• Task objective: Rewrite the entries from the line containing "Image resolution: width=1024" through the line containing "I will coord(671,302).", requests included, and offset every coordinate in the answers by -138.

• The input:
════════════════════

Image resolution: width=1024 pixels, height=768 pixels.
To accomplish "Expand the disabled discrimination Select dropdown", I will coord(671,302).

════════════════════

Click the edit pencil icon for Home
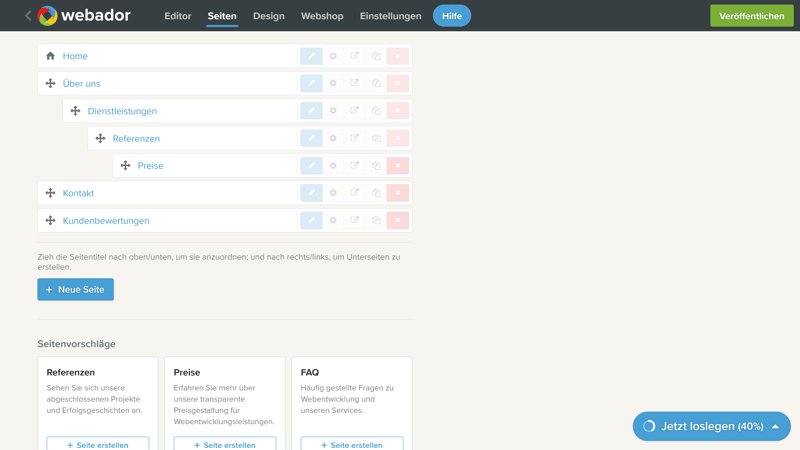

════════════════════

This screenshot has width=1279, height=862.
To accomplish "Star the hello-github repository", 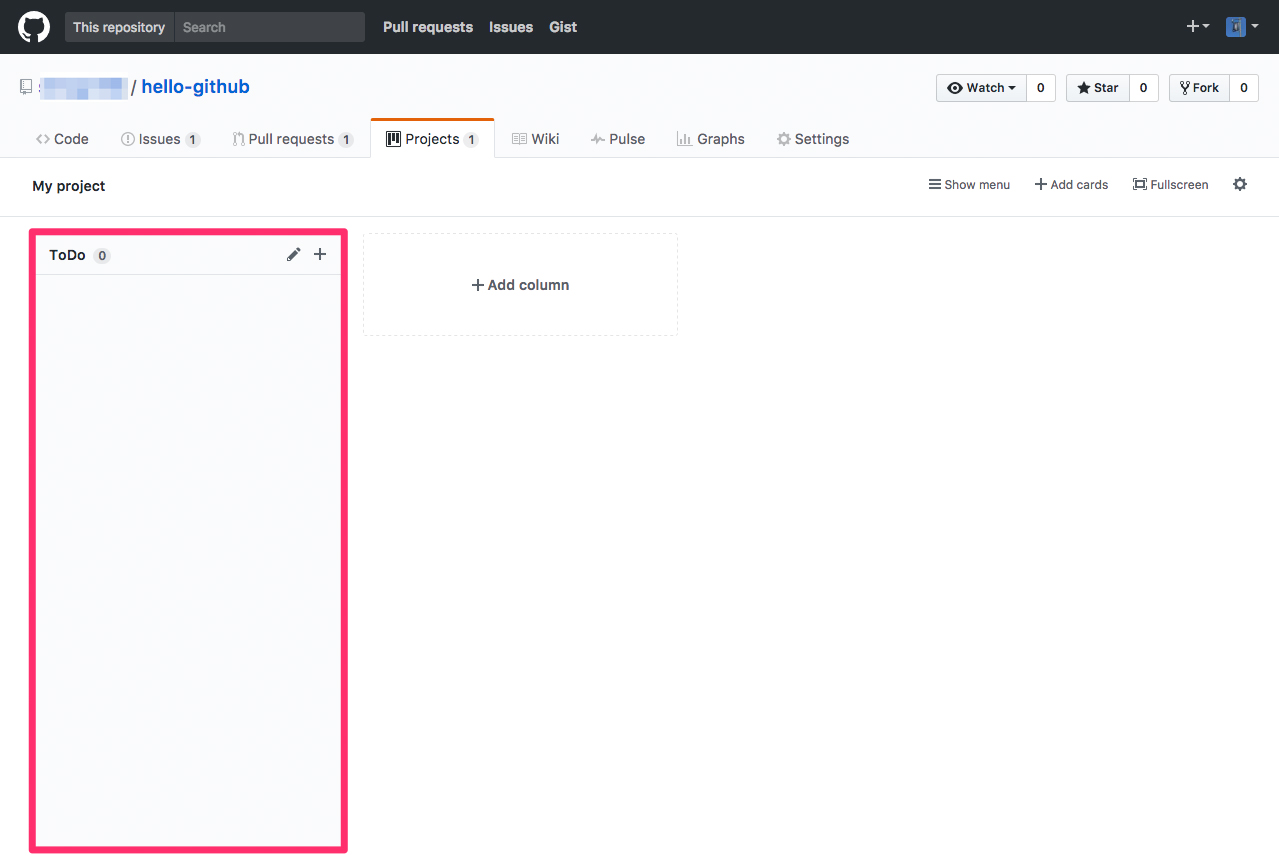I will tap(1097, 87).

════════════════════

• Solution:
Image resolution: width=1024 pixels, height=768 pixels.
To accomplish "Expand the disabled discrimination Select dropdown", I will coord(533,164).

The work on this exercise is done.